After making several Edgar Allen Poe films, prolific producer-director Roger Corman wanted to experience the reality of location shoots, and the antithesis of gothic horror. American International Pictures [AIP] let him make "Wild Angels," and using a new scenario by Jack Nicholson, Corman followed up with another youth film about a director who wants to experience an LSD trip for himself. Moving to an antithesis of his own, Peter Fonda went from biker dude in "Wild Angels" to a turtlenecked ad director, and Bruce Dern enjoyed a similar change from trippy hippie in "Psych-Out" to Fonda's dream guide, patterned after Dr. Timothy Leary.
Though Nicholson's screenplay reflected the actor/writer's own hallucinatory adventures, Corman also consulted Leary's book as a Berlitz guide to Pharmaceutical Enlightenment, and along with some of the crew, went out to Big Sur, dropped acid, and felt ready to tackle an initially neutral film on taking drugs. By 1967, AIP was becoming a less amenable studio for Corman's desires to expand film subjects and technique, and concerned that "The Trip" may be seen as a pro-drug, how-to manual, the studio slapped on a deadly serious text prologue, and an optical effect at the end to make it clear to kids that Drugs Are Bad.
Shot in real hippie homes, more than 90% of the painted walls and shimmering décor were extant, and Corman also engaged 'counterculture' consultant Leon Erickson to ensure all locations weren't just true to the drug culture, but faithful to Nicholson's décor-specific screenplay.
Corman's 1991 autobiography is tinged with an obvious, revisionist slant - the B-movie director inferring very eloquently that each of his films intentionally contain deep philosophical and cultural meanings - but most of the commentary deals with practical production details, and like the autobiography, is relatively concise. There's little duplication of information in the commentary and accompanying featurettes, but after thirty minutes, Corman is frequently silent, and has very little to say for the remaining forty-odd minutes, making the track very spotty in the end.
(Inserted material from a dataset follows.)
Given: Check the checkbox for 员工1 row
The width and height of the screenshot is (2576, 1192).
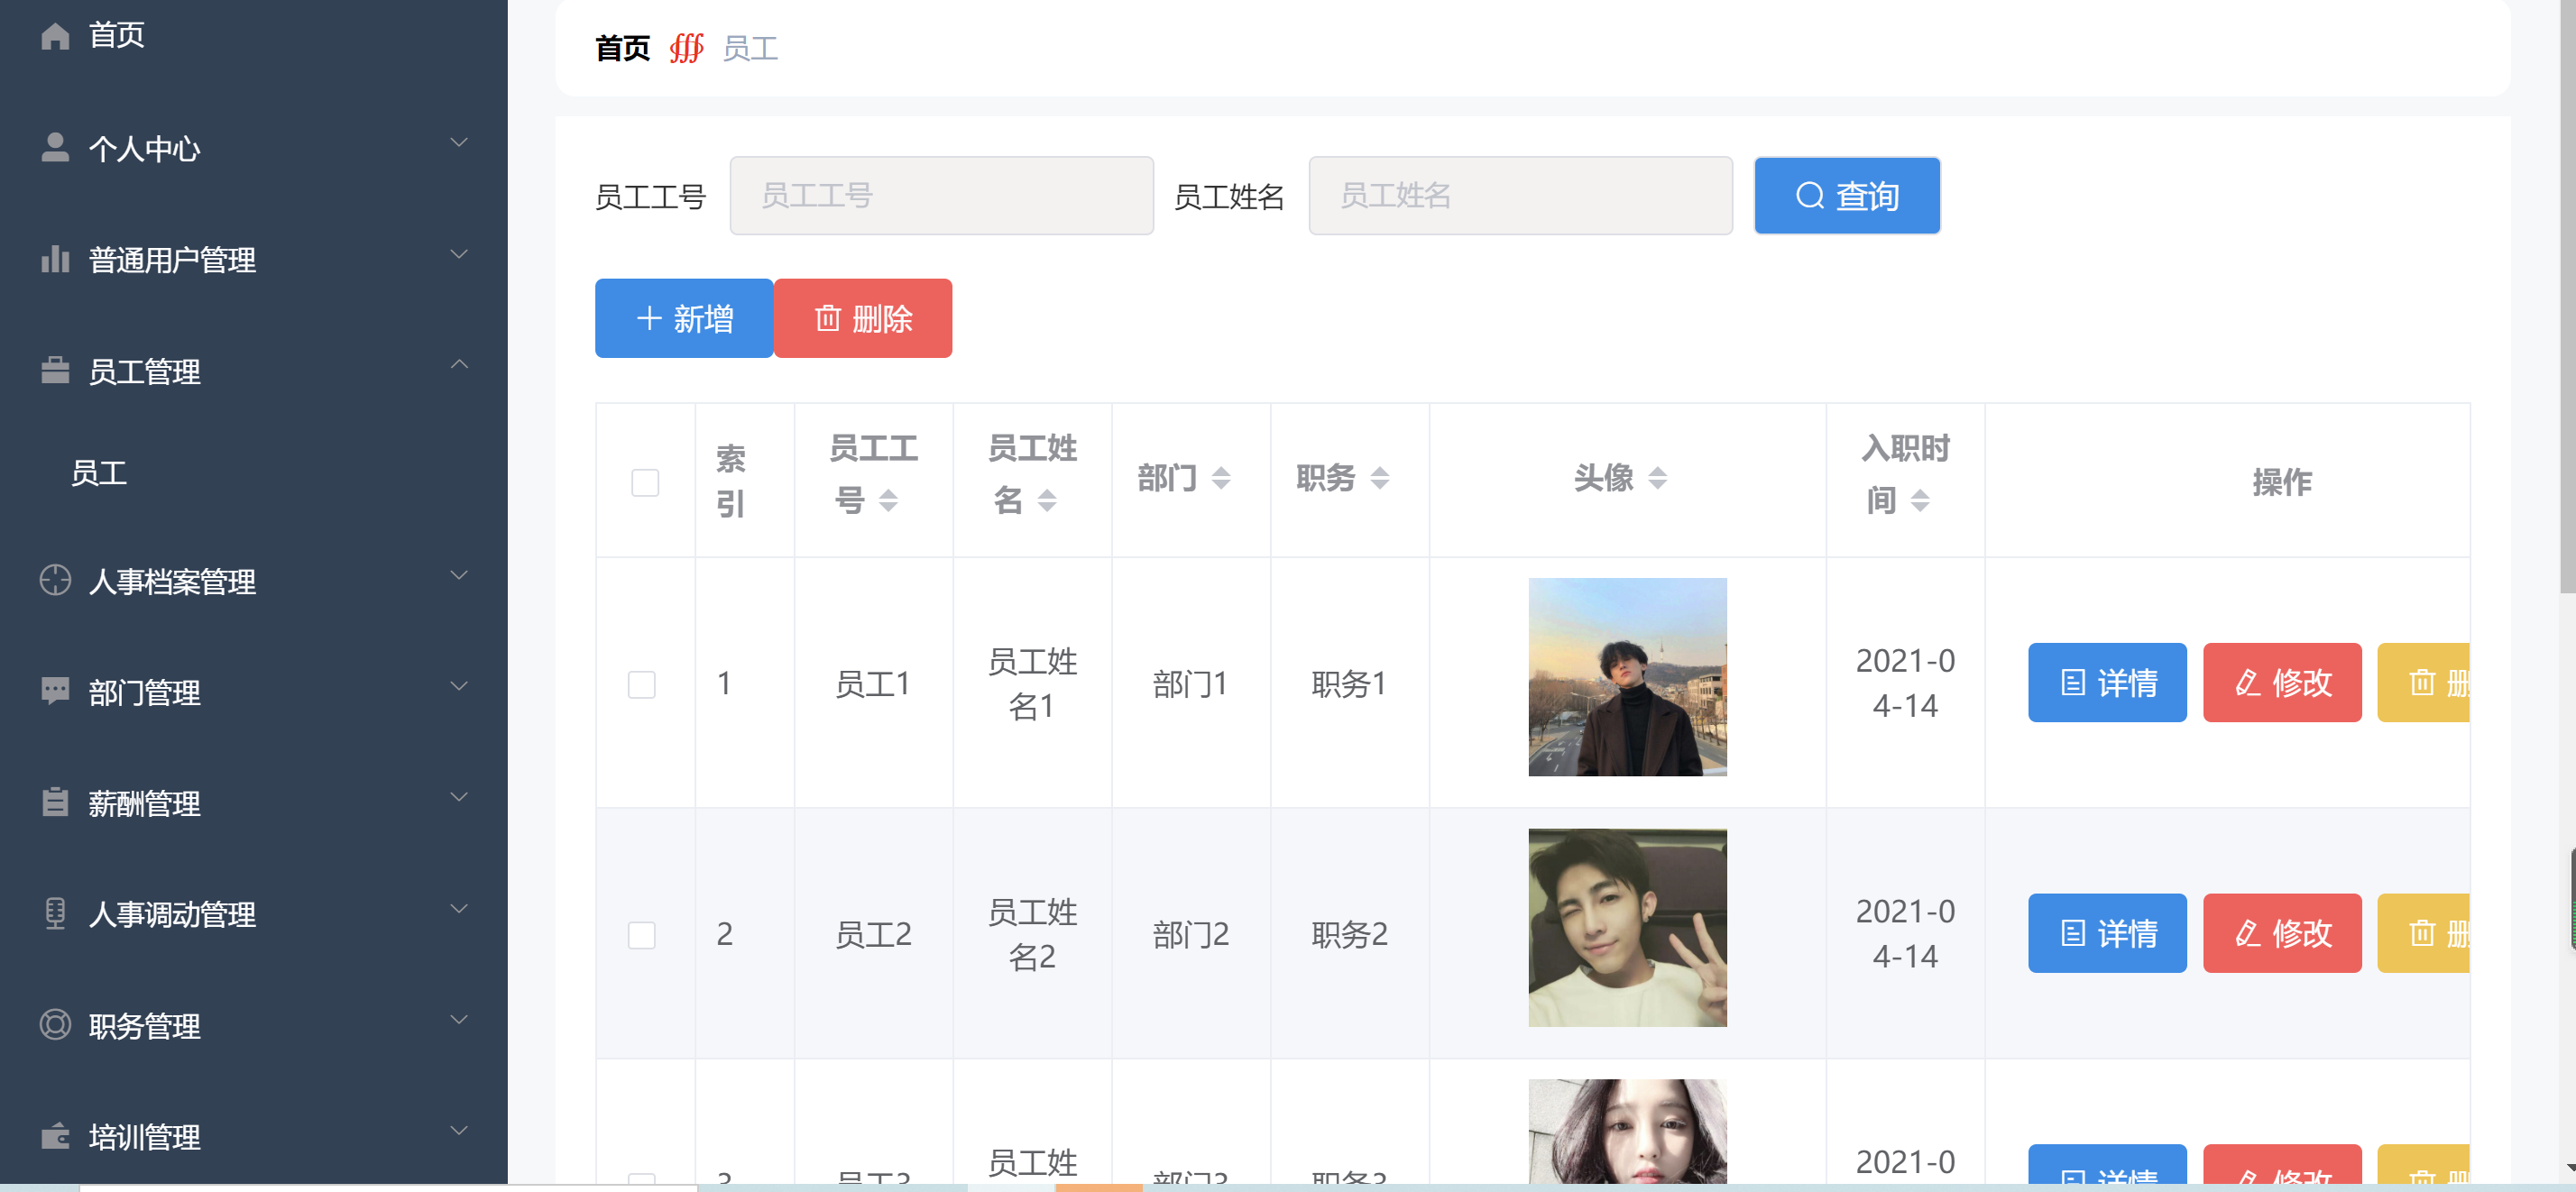Looking at the screenshot, I should click(x=641, y=684).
Covering key cast members and production details, better material is found in the excellent featurettes that bring in more lively interview subjects.
"Tune In… Trip Out" is a featurette that adds Corman, Bruce Dern, and esteemed cinematographer Allen Daviau - who was partly responsible for the film's very cool trippy effects. Some will be pretty surprised to hear Dern wasn't taking drugs like other cast members - due to his disciplined marathon runs, making his performance all the more appreciated - and in describing the original screenplay, he does a dead-on Jack Nicholson imitation. Dern also adds a great punchline to Corman's one-time LSD trip (which involved an extended Jules Verne journey of sorts), and makes some sharp points about why independent filmmakers of the period managed to produce dynamic movies and advance the art form by several leaps when studios were floundering with antiquated product. Corman also details the film's look, and the featurette includes a few stills of topless models being body-painted for Fonda's stopover in a local club.
The visuals are given more precise examinations by Daviau in "Psychedelic Film Effects," covering the still effective Love Scene (which used a small battalion of custom gizmos, operated by Daviau and colleagues Bob Beck, and Peter Gardiner), the Club Sequence, and Fonda's Return to Reality at the end, which mixed a plethora of wildly textured filters, stills, solarized footage, and trick lenses.
For those wanting a constant background pattern, the disc also comes with a looped "Psychedelic Light Box" - basically a montage of trippy effects and, of course, the Love Scene - set to score cuts by 'The American Music Band' (aka blues guitarist Mike Bloomfield and The Electric Flag, which is happily available on CD.)
A nice addition is an edited version of the March 1968 issue of American Cinematographer, which features production and technical stills (some used in the "Film Effects" featurette) and selected paragraphs, relating to the creation of strobe lights and wild colour effects.
An excellent anamorphic transfer with good mono sound, "The Trip" DVD is topped off with the original trailer that uses a Peter Fonda narrative intro, and mixes music and dialogue without any credits.